From the Guidelines
The appropriate dosing for Ivermectin is 200 ug/kg on days 1,2,8,9, and 15, with additional treatment on days 22 and 29 for severe cases, as recommended for crusted scabies treatment. This dosing regimen is based on the guidelines for treating crusted scabies, a condition that requires aggressive treatment due to its high transmission rate and potential for treatment failure with single-dose topical scabicides or oral ivermectin treatment 1. The treatment should be combined with a topical scabicide, either 5% topical benzyl benzoate or 5% topical permethrin cream, applied daily for 7 days and then twice weekly until discharge or cure.
- Key considerations for ivermectin dosing include:
- The dose of 200 ug/kg is recommended for crusted scabies treatment, which may require multiple doses due to the severity of the condition
- Ivermectin should be taken on an empty stomach with water, and tablets can be crushed for patients with difficulty swallowing
- It is essential to follow the doctor's specific instructions, as dosing may vary based on individual factors, such as the condition being treated and the patient's overall health
- Veterinary formulations of ivermectin should never be used for human treatment, as they may contain different concentrations or ingredients that are not safe for human use. The mechanism of action of ivermectin involves binding to glutamate-gated chloride channels in invertebrate nerve and muscle cells, leading to increased permeability to chloride ions, resulting in cellular hyperpolarization, paralysis, and death of the parasite 1.
From the FDA Drug Label
The patient should be reminded of the need for repeated stool examinations to document clearance of infection with Strongyloides stercoralis.

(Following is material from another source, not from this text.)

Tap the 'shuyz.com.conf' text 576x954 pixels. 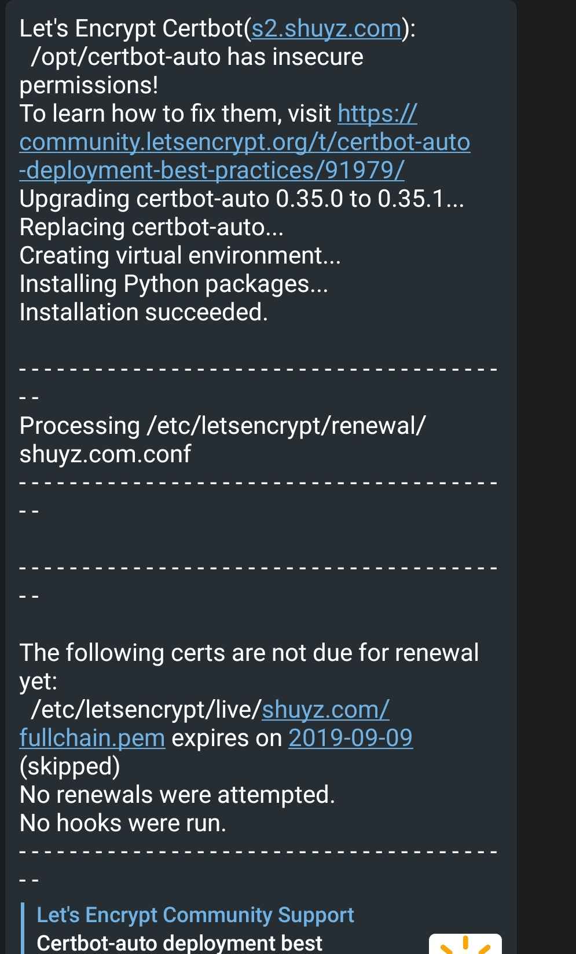pyautogui.click(x=105, y=454)
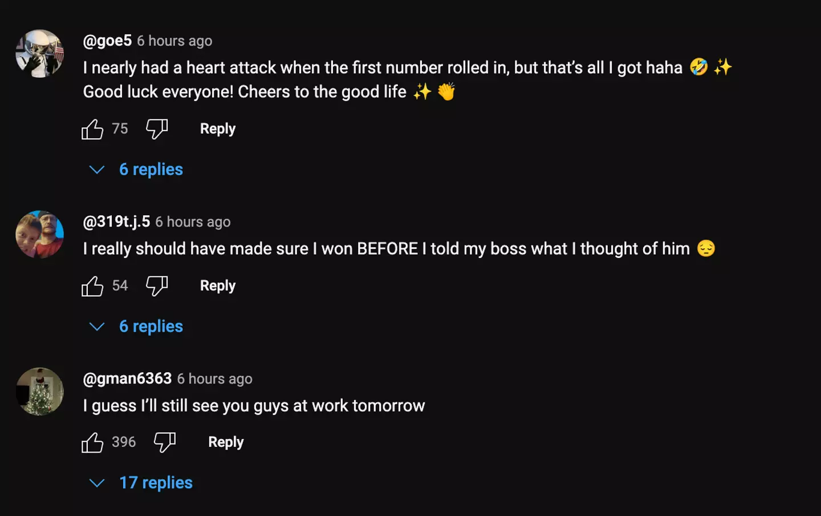Like the comment by @319t.j.5
This screenshot has height=516, width=821.
coord(92,286)
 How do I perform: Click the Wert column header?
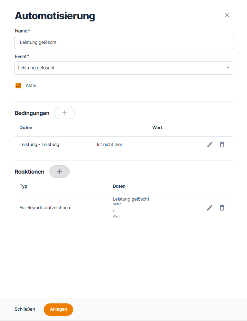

Strongyloidiasis: The patient should be reminded that treatment with STROMECTOL does not kill the adult Onchocerca parasites, and therefore repeated follow-up and retreatment is usually required Based on this criterion, efficacy was significantly greater for STROMECTOL (a single dose of 170 to 200 mcg/kg) than for albendazole (200 mg b.i. d. for 3 days). STROMECTOL administered as a single dose of 200 mcg/kg for 1 day was as efficacious as thiabendazole administered at 25 mg/kg b.i.d. for 3 days.
The appropriate dosing for Ivermectin is a single dose of 170 to 200 mcg/kg for the treatment of strongyloidiasis 2.
- The dose may need to be repeated as follow-up and retreatment is usually required.
- Administration on an empty stomach with water is recommended 2.
- In immunocompromised patients, repeated courses of therapy may be required, with treatments possibly needed at 2-week intervals, and suppressive therapy may be helpful 2.
From the Research
Ivermectin Dosing
The appropriate dosing for Ivermectin varies depending on the condition being treated.
- For onchocerciasis, a single oral dose of 150 to 200 micrograms per kilogram of body weight is commonly used 3, 4, 5.
- A study suggests that 150 micrograms of ivermectin/kg may be the optimal dose for initial therapy 5.
- For scabies, a single oral dose of 200 micrograms per kilogram has been shown to be effective in otherwise healthy patients and in many patients with HIV infection 3.
- Higher doses of ivermectin, up to 2000 mcg/kg, have been used in some studies and have been found to be well tolerated and safe 6.
- An improved dosing schedule of 300 micrograms/kg has been suggested to reduce underdosing, with a proposed regimen of:
- < 15 kg, 0 mg (0 tablet)
- 15-20 kg, 6 mg (1 tablet)
- 21-40 kg, 12 mg (2 tablets)
- 41-60 kg, 18 mg (3 tablets)
60 kg, 24 mg (4 tablets) 7
Dose-Finding Studies
Dose-finding studies have been conducted to determine the optimal dose of ivermectin for various conditions.
- A study found that a 3-day regimen of 600 mcg/kg/day achieved similar median maximum drug concentrations of ivermectin to a single dose of 800 mcg/kg, while increasing the median time above the lethal concentration 50% (LC50) from 1.9 days to 6.8 days 6.
- Another study found that a single dose of 200 micrograms/kg was effective in reducing ocular microfilaria load for at least 12 months, with minimal systemic and ocular side effects 4.